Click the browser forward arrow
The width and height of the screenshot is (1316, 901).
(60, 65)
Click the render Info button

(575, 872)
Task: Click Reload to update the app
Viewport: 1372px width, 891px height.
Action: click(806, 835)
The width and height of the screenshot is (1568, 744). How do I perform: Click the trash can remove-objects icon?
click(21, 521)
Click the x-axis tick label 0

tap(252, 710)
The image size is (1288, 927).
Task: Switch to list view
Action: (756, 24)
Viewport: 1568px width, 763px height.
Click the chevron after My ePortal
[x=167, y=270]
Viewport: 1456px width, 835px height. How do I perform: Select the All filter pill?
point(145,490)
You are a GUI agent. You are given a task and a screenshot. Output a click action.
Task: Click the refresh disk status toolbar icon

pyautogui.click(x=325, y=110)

Aim of the task: In the answer, return exactly the lines from the line containing "You are a GUI" to the end of the records above, and no others.

Problem solution:
You are a GUI agent. You are given a task and a screenshot. Output a click action.
Task: Click the refresh disk status toolbar icon

pyautogui.click(x=325, y=110)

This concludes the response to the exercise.